— DATASET EXTRACT —
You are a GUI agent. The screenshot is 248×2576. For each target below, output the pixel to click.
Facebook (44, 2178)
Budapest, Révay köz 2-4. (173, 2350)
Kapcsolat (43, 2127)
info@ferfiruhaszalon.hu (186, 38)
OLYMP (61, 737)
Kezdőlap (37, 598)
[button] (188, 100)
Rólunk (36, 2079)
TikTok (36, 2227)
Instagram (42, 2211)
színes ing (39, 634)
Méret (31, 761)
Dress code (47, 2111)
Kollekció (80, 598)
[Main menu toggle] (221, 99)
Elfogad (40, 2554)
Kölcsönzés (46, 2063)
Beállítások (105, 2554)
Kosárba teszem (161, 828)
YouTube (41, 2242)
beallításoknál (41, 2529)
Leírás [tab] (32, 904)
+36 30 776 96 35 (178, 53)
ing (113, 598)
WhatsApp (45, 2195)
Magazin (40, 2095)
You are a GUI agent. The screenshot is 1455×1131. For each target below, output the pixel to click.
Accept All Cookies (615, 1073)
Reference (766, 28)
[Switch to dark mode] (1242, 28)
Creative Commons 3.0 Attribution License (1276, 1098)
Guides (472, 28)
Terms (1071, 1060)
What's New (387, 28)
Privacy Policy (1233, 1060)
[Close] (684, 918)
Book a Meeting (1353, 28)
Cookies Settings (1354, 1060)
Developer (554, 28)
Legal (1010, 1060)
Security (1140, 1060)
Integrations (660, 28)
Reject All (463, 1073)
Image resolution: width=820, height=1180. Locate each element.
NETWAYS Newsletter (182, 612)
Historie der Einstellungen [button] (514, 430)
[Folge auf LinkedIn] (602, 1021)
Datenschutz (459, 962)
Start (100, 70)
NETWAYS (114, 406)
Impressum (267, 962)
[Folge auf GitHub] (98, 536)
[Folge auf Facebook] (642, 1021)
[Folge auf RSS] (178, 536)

— WHAT YOU ARE ASKED TO DO —
Extract the complete listing verbatim.

— RESULT OF THE TASK —
You are a GUI agent. The screenshot is 248×2576. For each target below, output the pixel to click.
Facebook (44, 2178)
Budapest, Révay köz 2-4. (173, 2350)
Kapcsolat (43, 2127)
info@ferfiruhaszalon.hu (186, 38)
OLYMP (61, 737)
Kezdőlap (37, 598)
[button] (188, 100)
Rólunk (36, 2079)
TikTok (36, 2227)
Instagram (42, 2211)
színes ing (39, 634)
Méret (31, 761)
Dress code (47, 2111)
Kollekció (80, 598)
[Main menu toggle] (221, 99)
Elfogad (40, 2554)
Kölcsönzés (46, 2063)
Beállítások (105, 2554)
Kosárba teszem (161, 828)
YouTube (41, 2242)
beallításoknál (41, 2529)
Leírás [tab] (32, 904)
+36 30 776 96 35 (178, 53)
ing (113, 598)
WhatsApp (45, 2195)
Magazin (40, 2095)
You are a GUI agent. The screenshot is 1455×1131. For each target below, output the pixel to click.
Accept All Cookies (615, 1073)
Reference (766, 28)
[Switch to dark mode] (1242, 28)
Creative Commons 3.0 Attribution License (1276, 1098)
Guides (472, 28)
Terms (1071, 1060)
What's New (387, 28)
Privacy Policy (1233, 1060)
[Close] (684, 918)
Book a Meeting (1353, 28)
Cookies Settings (1354, 1060)
Developer (554, 28)
Legal (1010, 1060)
Security (1140, 1060)
Integrations (660, 28)
Reject All (463, 1073)
Image resolution: width=820, height=1180. Locate each element.
NETWAYS Newsletter (182, 612)
Historie der Einstellungen [button] (514, 430)
[Folge auf LinkedIn] (602, 1021)
Datenschutz (459, 962)
Start (100, 70)
NETWAYS (114, 406)
Impressum (267, 962)
[Folge auf GitHub] (98, 536)
[Folge auf Facebook] (642, 1021)
[Folge auf RSS] (178, 536)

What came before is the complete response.